Universities should require every student to take a variety of courses outside the student's field of study.
Write a response in which you discuss the extent to which you agree or disagree with the claim. In developing and supporting your position, be sure to address the most compelling reasons and/or examples that could be used to challenge your position.
After undergoing a marathon journey from primary to high school and then to university, students are confronted by another dilemma: how to strike a balance between their majors and courses in other fields. A similar quandary must have perplexed educators for decades as they grappled with designing university courses. While at first glance it may seem appealing to require students to take various courses outside of their fields of study, I remain doubtful of such a proposal. If we hastily carry out the advice, it would probably jeopardize education’s purpose of facilitating students’ well-roundedness.
Advocates of this claim will reject my position. They argue that knowledge gained from other fields contributes to innovative approaches to understanding the majors. The blending of different methodologies from various fields exemplifies this argument. For supporting examples, we can no further turn to the cooperation of linguistics and literature and the combination of math and economics. What bind these pairs are similar methodologies. By transferring a methodology from one field to another, students are able to understand the essence of both fields and this leads to the emergence of creative ideas and more profound understanding. However, not all fields relate as readily as the aforementioned pairs, so we cannot expect to apply principles from any field to another. Therefore, only when the courses share similar methodological principles can the author’s recommendation come into effect.
Opposition to my argument also comes from current students’ limited range of knowledge and narrow horizons. From this point of view, university students should be equipped with holistic capabilities in diverse fields so that they can better accustom themselves to diverse work in the future. In modern society, we are not surprised to encounter a professional lawyer who excels at public speaking; nor will it shock us when a mathematician assumes the role of a philosopher. An abundance of these generalists demonstrates the very advantage of a mastery of comprehensive skills and expertise. Nevertheless, I argue that generalists choose to be excellent, but are not required to be. It is their insatiable desire for knowledge that drives them to conquer new fields one after another, and it is their proficiency in the previous fields that enables them to excel in the new ones. Students nowadays are exceedingly short of time and universities should foster, in most circumstances, specialists rather than generalists. Consequently, while we welcome generalists, it might be more reasonable if we step back from the decision requiring students to choose courses in various disciplines, and adopt an alternative policy: encourage them to take extra courses and do whatever we can to facilitate this process.
Although I maintain that encouraging course selection may function better than a mandatory requirement, some people may dispute my position.
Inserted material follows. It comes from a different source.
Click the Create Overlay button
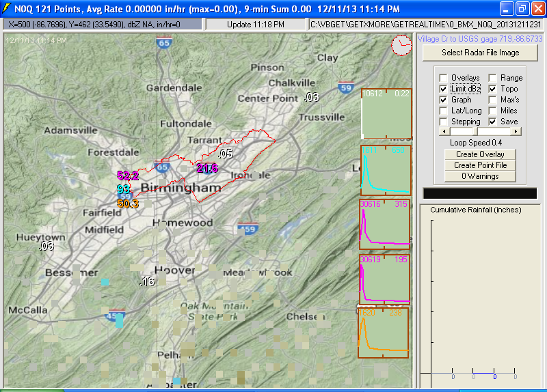This screenshot has height=392, width=547. pyautogui.click(x=480, y=154)
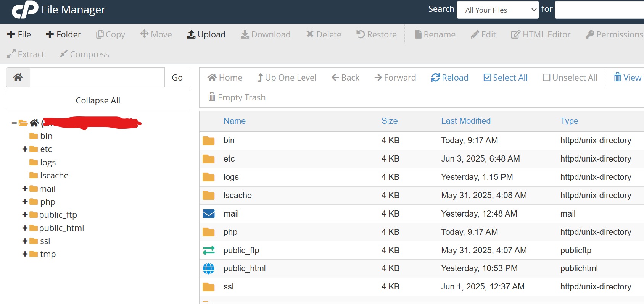Click the mail envelope icon in the file list
Image resolution: width=644 pixels, height=304 pixels.
(209, 214)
They claim that the latter overshadows the former in terms of efficiency, since sluggishness is human nature and it is only through compulsory course requirements that students will really make progress in their major fields. The beginning of every course, they argue, inevitably stumbles on questioning and even emphatic repudiation; however, such questioning and repudiation will be followed by subsequent acceptance and students will quickly absorb new knowledge. Consistent might this claim appear with the reality, I tend to say that students do not learn for the sake of learning, and instead they learn in order to pass tests. Whatever form is used to test students, be it an exam, a paper submission or group work, students always tend to focus on the test itself, but not on the accumulation of knowledge. Without adjusting students’ attitude towards learning, the introduction of various new courses will remain well-intentioned but will inevitably result in a meaningless struggle against the exam-oriented education system.
Taking extra courses outside one’s original field goes far beyond the decision of whether or not to take them, but raises more fundamental and far-reaching issues. We may tentatively implement the issue’s recommendation, but a complete change in the design of university courses requires more careful consideration.